Task - Retype exactly the lines from the one holding "Adjust the Master Volume slider" through the final line of the data, both included.
-=-=-=-=-
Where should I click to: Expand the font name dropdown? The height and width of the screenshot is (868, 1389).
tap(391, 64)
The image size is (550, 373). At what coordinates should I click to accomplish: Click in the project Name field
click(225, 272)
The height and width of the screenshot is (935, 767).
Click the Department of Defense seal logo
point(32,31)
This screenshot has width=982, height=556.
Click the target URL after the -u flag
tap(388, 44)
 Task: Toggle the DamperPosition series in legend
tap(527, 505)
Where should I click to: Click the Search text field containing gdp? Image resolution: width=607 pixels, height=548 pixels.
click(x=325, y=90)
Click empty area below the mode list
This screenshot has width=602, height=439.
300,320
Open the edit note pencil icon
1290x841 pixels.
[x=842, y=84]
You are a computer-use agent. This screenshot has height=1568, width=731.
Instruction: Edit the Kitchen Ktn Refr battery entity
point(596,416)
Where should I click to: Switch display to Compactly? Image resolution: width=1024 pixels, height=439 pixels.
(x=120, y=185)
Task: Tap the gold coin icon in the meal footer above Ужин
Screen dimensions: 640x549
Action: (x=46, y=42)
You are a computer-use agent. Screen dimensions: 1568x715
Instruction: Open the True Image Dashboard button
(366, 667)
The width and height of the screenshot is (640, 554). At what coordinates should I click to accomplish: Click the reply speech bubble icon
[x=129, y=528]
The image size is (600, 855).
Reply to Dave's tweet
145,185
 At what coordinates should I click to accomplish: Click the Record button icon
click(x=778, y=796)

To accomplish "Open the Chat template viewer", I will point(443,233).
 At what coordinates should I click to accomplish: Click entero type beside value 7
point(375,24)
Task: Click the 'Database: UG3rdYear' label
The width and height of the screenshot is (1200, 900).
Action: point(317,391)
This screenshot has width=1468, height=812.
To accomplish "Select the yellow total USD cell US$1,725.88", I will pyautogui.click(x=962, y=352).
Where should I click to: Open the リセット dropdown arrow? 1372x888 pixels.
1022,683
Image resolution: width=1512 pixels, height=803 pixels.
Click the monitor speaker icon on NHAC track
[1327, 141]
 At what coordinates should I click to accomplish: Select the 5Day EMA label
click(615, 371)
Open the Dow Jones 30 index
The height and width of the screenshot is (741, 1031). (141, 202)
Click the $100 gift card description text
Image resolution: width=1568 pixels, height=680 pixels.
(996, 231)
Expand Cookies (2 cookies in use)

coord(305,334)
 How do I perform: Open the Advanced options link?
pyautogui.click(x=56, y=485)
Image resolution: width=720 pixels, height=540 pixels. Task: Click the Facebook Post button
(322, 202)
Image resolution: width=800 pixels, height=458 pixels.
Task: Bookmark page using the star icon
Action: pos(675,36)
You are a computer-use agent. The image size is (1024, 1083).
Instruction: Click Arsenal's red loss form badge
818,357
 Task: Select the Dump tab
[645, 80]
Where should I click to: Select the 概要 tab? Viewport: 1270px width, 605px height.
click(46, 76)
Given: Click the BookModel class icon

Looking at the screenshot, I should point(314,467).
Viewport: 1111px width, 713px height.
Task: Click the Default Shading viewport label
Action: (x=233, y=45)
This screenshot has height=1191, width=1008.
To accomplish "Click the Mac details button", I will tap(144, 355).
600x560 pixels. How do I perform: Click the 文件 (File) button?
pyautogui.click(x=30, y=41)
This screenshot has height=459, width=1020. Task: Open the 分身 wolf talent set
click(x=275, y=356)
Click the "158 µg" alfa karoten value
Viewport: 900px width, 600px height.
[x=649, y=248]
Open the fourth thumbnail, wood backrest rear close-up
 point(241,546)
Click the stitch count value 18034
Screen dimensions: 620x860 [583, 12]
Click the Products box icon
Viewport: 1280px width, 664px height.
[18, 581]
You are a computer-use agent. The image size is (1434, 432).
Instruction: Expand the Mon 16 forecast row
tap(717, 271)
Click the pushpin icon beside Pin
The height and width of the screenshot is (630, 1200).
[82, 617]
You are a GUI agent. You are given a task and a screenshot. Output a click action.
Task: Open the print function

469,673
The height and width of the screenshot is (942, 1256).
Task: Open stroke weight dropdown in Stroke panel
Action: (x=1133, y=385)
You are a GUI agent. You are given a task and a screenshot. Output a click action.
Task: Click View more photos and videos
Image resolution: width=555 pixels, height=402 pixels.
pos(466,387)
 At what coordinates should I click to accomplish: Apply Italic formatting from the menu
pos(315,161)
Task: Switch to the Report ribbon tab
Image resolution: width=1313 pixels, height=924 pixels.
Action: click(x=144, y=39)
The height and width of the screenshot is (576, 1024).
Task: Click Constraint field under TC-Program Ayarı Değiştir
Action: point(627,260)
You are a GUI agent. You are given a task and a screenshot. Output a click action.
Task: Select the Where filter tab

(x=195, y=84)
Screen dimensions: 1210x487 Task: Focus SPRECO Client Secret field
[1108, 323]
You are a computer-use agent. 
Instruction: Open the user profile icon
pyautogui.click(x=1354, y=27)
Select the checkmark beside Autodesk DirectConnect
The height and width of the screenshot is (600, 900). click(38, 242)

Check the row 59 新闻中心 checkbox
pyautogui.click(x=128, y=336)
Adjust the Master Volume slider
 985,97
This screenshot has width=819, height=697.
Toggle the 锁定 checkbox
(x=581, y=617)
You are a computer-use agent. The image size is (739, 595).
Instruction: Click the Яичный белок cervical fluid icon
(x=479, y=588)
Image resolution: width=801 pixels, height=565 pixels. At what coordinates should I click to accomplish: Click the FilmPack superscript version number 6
-=-=-=-=-
Written answer -
Adjust the Master Volume slider
 985,97
This screenshot has width=819, height=697.
Toggle the 锁定 checkbox
(x=581, y=617)
You are a computer-use agent. The image size is (739, 595).
Instruction: Click the Яичный белок cervical fluid icon
(x=479, y=588)
Image resolution: width=801 pixels, height=565 pixels. At what coordinates should I click to accomplish: Click the FilmPack superscript version number 6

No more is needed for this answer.